• _Exercise objective_
Locate each line in the records containing "computer". Copy it.

• _Given entries_
•••
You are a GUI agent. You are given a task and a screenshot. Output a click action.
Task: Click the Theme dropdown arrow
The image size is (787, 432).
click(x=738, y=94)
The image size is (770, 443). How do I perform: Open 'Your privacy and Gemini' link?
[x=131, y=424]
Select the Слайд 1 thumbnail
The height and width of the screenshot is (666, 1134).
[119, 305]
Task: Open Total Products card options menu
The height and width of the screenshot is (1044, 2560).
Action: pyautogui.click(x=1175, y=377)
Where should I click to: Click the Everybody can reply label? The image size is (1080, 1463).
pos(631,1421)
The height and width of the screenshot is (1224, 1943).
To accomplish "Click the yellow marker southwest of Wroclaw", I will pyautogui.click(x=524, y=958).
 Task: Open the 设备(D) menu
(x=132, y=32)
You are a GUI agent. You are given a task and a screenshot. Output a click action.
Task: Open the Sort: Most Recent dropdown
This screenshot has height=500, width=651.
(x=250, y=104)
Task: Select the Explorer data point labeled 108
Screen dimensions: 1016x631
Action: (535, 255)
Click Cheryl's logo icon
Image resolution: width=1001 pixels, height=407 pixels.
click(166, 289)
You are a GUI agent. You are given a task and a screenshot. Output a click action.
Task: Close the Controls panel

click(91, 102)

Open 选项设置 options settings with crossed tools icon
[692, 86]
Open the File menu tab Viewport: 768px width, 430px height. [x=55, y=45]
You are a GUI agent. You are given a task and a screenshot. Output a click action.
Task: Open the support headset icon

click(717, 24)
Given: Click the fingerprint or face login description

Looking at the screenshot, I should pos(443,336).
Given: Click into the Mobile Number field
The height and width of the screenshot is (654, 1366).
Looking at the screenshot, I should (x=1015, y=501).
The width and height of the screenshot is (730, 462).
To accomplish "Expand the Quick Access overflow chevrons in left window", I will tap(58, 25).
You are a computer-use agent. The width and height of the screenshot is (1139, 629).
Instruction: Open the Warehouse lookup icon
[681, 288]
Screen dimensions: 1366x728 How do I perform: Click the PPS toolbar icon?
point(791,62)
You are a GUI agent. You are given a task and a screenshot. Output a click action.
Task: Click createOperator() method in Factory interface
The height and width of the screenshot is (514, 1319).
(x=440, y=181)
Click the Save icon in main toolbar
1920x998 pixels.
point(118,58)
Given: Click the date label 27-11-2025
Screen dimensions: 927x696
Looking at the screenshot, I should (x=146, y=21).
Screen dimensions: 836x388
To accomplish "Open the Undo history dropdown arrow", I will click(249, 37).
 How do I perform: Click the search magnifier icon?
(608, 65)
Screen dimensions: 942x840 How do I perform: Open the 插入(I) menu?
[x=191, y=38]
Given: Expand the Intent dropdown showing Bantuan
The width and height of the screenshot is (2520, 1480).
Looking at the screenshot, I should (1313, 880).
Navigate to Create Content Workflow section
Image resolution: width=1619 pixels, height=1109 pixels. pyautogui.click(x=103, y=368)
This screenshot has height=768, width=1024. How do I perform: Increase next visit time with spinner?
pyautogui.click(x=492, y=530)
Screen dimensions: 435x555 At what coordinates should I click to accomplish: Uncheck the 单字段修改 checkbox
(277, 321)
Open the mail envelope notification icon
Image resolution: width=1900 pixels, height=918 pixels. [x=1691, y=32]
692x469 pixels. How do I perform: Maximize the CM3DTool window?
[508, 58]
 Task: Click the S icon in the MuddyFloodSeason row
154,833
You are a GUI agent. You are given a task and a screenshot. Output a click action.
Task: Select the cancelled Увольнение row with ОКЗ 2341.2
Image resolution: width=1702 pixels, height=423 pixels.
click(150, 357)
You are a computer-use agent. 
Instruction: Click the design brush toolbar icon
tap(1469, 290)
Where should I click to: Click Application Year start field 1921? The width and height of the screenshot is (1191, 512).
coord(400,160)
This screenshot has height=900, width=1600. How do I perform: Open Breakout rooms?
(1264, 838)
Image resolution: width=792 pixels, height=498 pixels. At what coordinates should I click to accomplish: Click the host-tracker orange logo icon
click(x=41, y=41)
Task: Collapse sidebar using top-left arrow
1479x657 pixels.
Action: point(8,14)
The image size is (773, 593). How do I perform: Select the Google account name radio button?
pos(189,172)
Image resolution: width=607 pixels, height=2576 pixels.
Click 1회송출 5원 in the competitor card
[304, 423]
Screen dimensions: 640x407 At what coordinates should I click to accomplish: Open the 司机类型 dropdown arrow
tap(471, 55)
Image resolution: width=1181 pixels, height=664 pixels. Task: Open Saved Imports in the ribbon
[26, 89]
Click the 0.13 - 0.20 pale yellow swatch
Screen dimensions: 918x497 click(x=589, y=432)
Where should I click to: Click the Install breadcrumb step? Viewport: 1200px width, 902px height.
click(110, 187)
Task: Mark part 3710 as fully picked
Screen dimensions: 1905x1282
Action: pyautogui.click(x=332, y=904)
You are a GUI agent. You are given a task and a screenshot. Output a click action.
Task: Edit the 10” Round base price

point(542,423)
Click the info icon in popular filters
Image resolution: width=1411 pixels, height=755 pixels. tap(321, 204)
•••
• _Final answer_
You are a computer-use agent. The width and height of the screenshot is (1139, 629).
You are a computer-use agent. 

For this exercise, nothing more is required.